For that, she went back to school as an Esteban Torres Fellow at the Harvard Kennedy School of Government. There, she met Xavier Briggs, who brought her on as a special assistant at the Department of Housing and Urban Development during the Clinton Administration.
“Inside the belly of the beast,” Briggs told her. “It’ll be an amazing education.”
“If you don’t like it, leave after six months,” he continued. “I stayed for three years,” Argilagos said.
After Al Gore lost in the 2000 election, she went into philanthropy at the Annie E. Casey Foundation, where she helped create what were then groundbreaking, new portfolios to invest in Latino and Native American communities.
“It was like a calling, really,” said Argilagos. “It was a responsibility because at the time, there were very few Latinos in philanthropy. I felt like it was my responsibility to represent.”
She was one of three Latinos at the foundation, which employed 200. Regardless, Argilagos called the Annie E. Casey Foundation “one of the good guys,” and said a lot of the work around developing frameworks and theories of change extend to work seen today when it comes to justice and racial and ethnic equality.

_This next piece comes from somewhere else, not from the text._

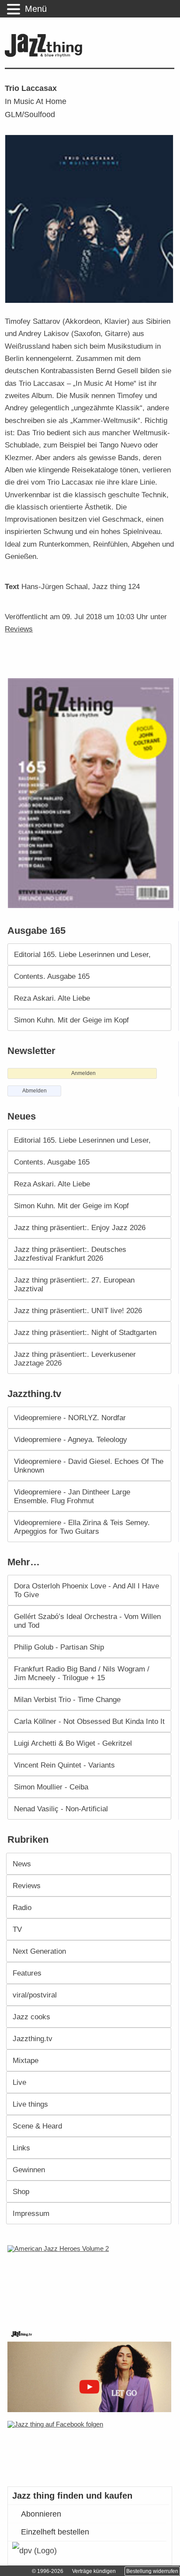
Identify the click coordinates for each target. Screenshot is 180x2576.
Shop (21, 2191)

“It’s been wonderful to see it take off,” said Argilagos of recent philanthropic developments. “We’ve definitely needed this tsunami of an understanding of ‘what does this mean?’ And that has to be inside as well as external for it to be deep and meaningful.”

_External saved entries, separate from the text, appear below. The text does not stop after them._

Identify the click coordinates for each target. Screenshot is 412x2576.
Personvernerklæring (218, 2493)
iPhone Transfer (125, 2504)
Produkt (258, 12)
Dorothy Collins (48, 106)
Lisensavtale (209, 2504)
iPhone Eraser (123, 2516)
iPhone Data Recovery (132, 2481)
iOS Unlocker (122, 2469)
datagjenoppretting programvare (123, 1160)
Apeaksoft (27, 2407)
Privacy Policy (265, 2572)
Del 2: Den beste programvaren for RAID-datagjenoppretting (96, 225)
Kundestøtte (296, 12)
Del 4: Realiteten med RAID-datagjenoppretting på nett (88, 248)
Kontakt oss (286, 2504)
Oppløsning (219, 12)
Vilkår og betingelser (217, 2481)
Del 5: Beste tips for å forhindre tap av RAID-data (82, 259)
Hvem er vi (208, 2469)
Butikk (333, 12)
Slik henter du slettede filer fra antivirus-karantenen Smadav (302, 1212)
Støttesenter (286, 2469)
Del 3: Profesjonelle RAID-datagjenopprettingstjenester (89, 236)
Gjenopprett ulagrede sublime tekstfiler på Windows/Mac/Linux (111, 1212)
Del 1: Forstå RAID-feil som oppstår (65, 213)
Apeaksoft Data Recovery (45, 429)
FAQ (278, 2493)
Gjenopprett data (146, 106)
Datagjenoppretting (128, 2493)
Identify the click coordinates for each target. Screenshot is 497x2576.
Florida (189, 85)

After nine years at the foundation, Argilagos returned government under the Obama Administration, finally as a secretary to her parents’ delight, rising to be Deputy Assistant Secretary for HUD’s Office for International and Philanthropic Innovation.
Five years later, and feeling tapped out, Argilagos joined the Ford Foundation to tackle more global governmental issues like sustainable development and the Paris Climate Agreement. She told AL DÍA that she would’ve stayed at that job forever had the U.S. not elected Donald Trump, a major inflection point in both U.S. history and her life.

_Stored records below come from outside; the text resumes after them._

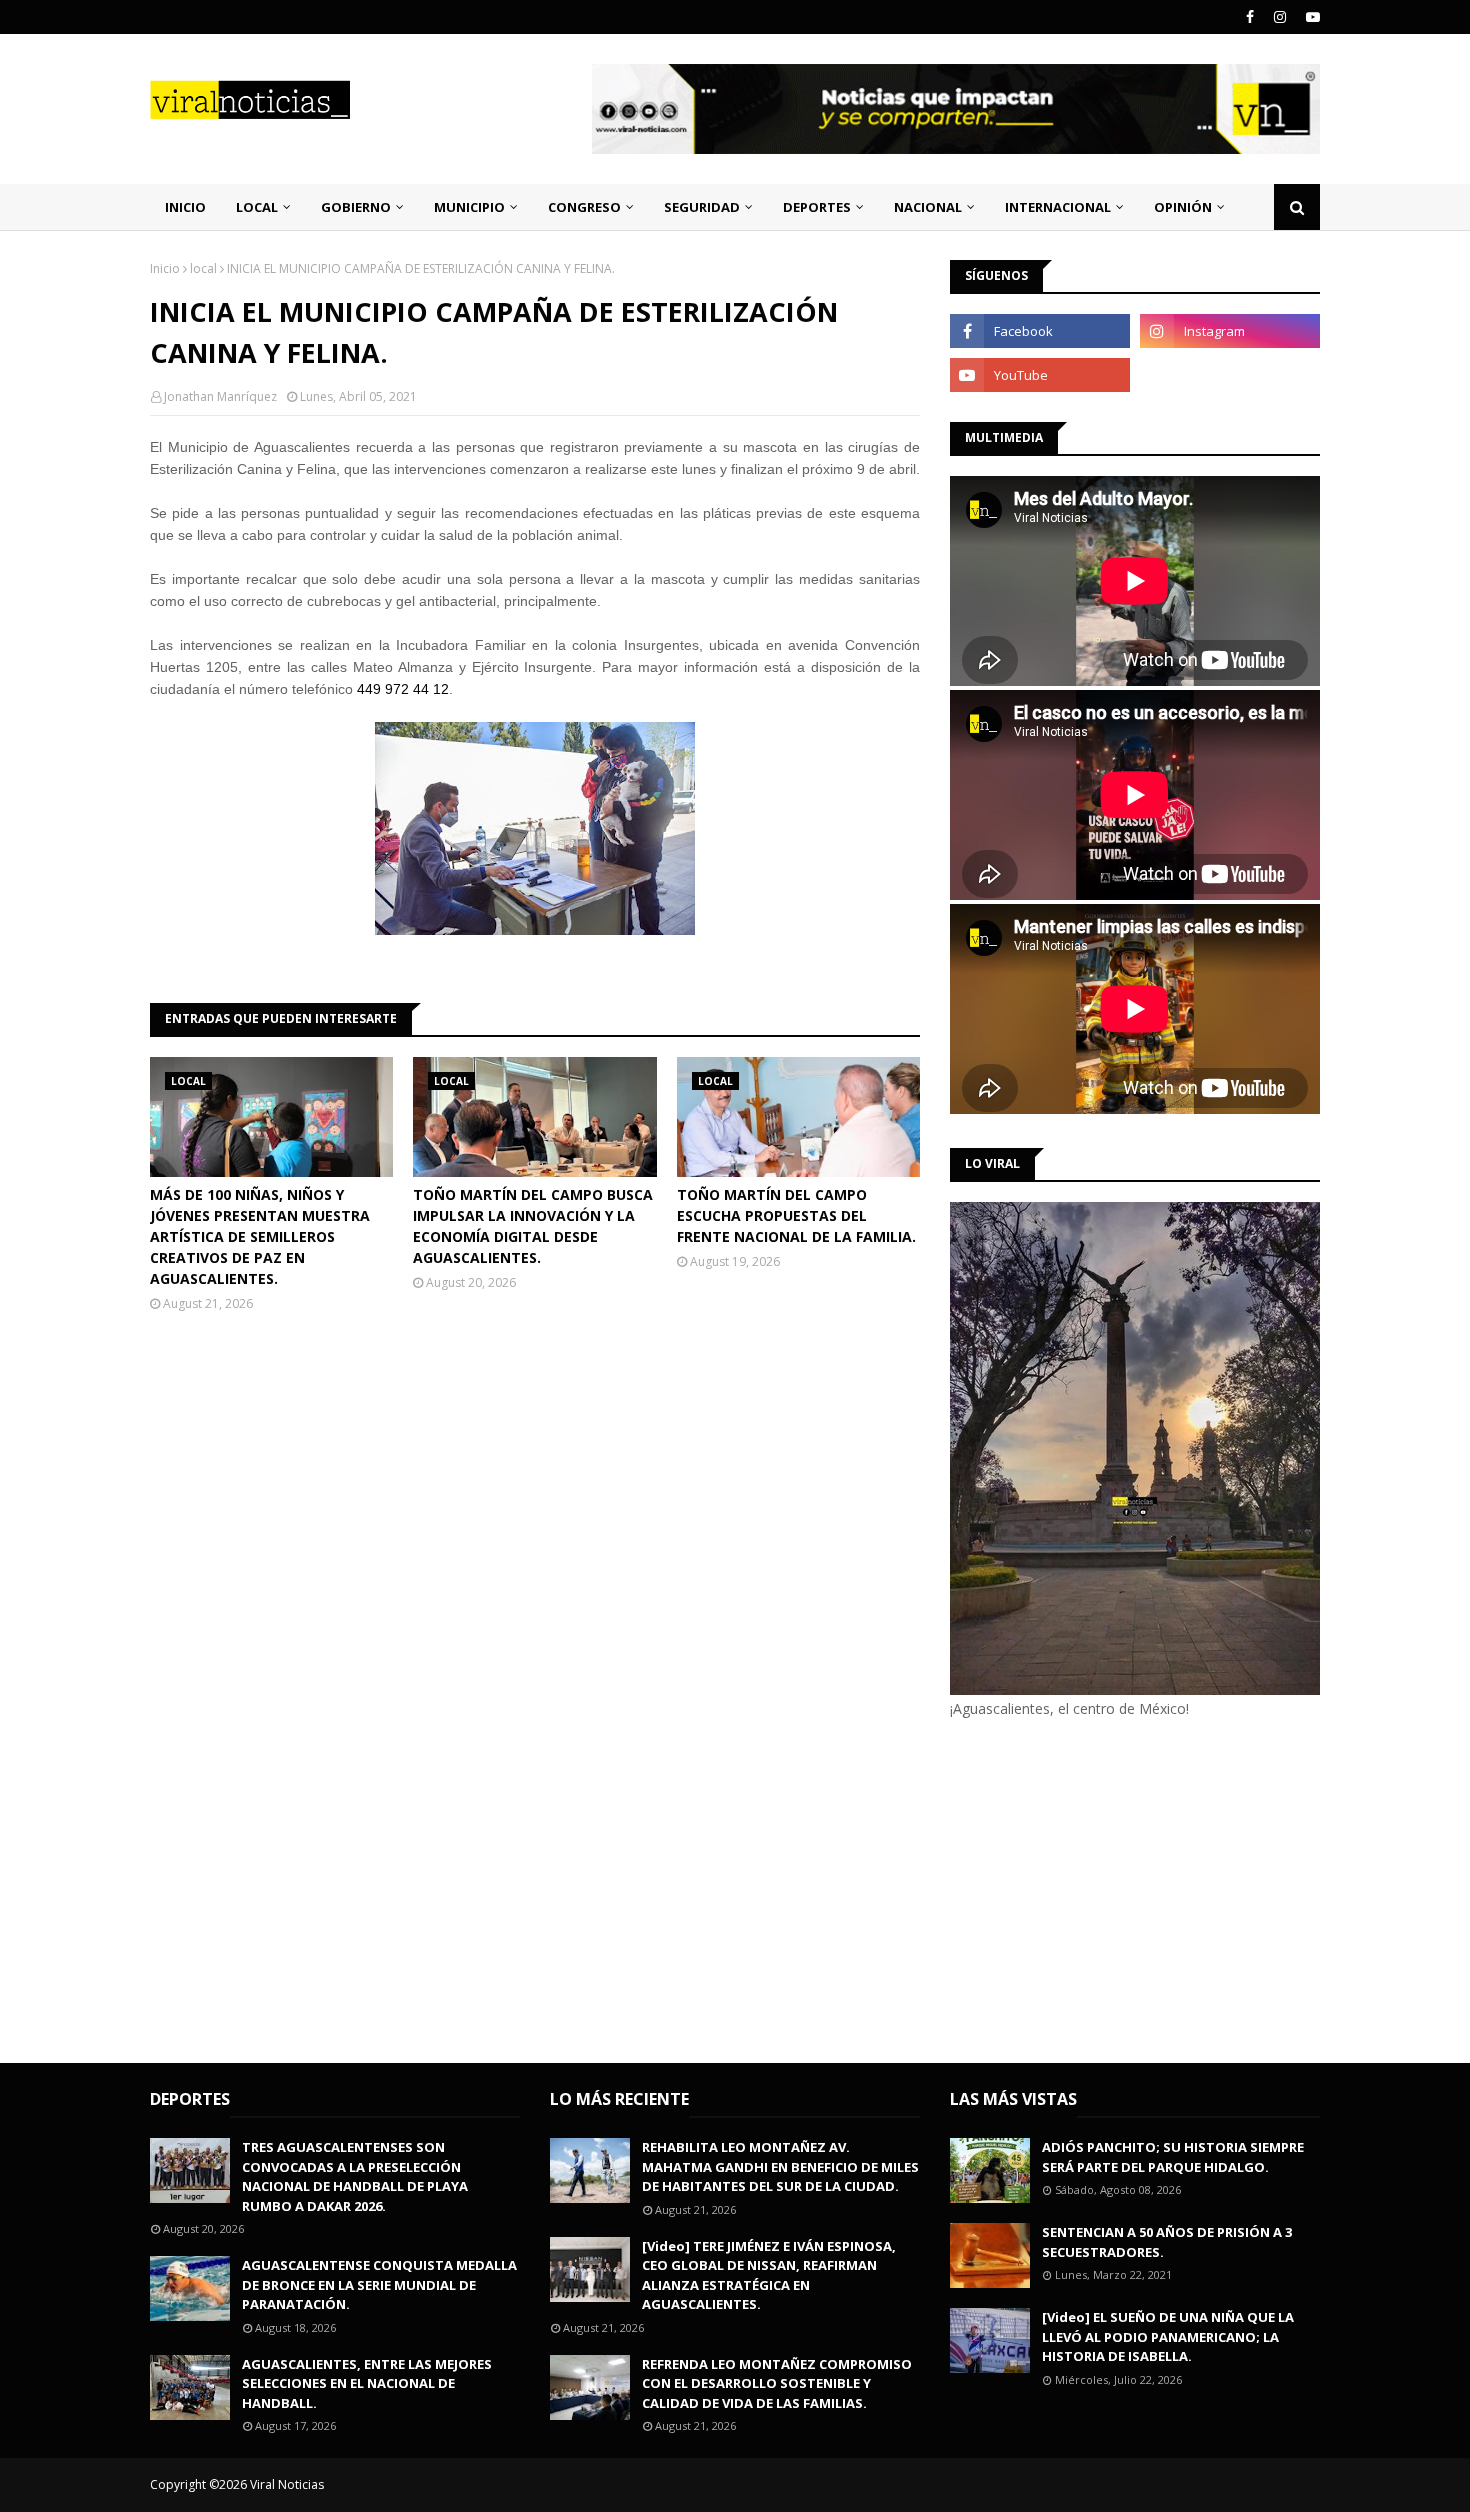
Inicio (165, 268)
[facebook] (1250, 17)
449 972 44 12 (403, 689)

“I felt that it was a moment that we needed to call everyone back, all hands on deck in the U.S., and build democracy,” said Argilagos.
A new “movimiento”
It was then, in 2018, that she landed the HIP job, taking over after the 27-year run of Diana Campoamor. She had big shoes to fill, but an organization ready to embrace change and attract a younger generation.
Since then, it’s been all about “movimiento.”
In addition to demystifying Latino donors, Argilagos has also been intentional about investing in Latino-owned businesses and entrepreneurs in hopes of expanding the Latino ecosystem of donors.
“To do that, we had to take people from surviving to thriving,” she said.
In the process, HIP has gone from 50 members to over 500. Employee-wise, there are now 50, up from the 17 she started with.
Argilagos’ goals are also numerous. Beyond the new funds around democracy and power, and climate and migration, she hopes to eventually establish a massive one for the entire Latino community that is stable over time and can be tapped in the event of an emergency. It would be similar to those found in other ethnic communities.
“Each time there’s an emergency, we start from scratch,” said Argilagos.
If she has her way, it won’t be like that for very long.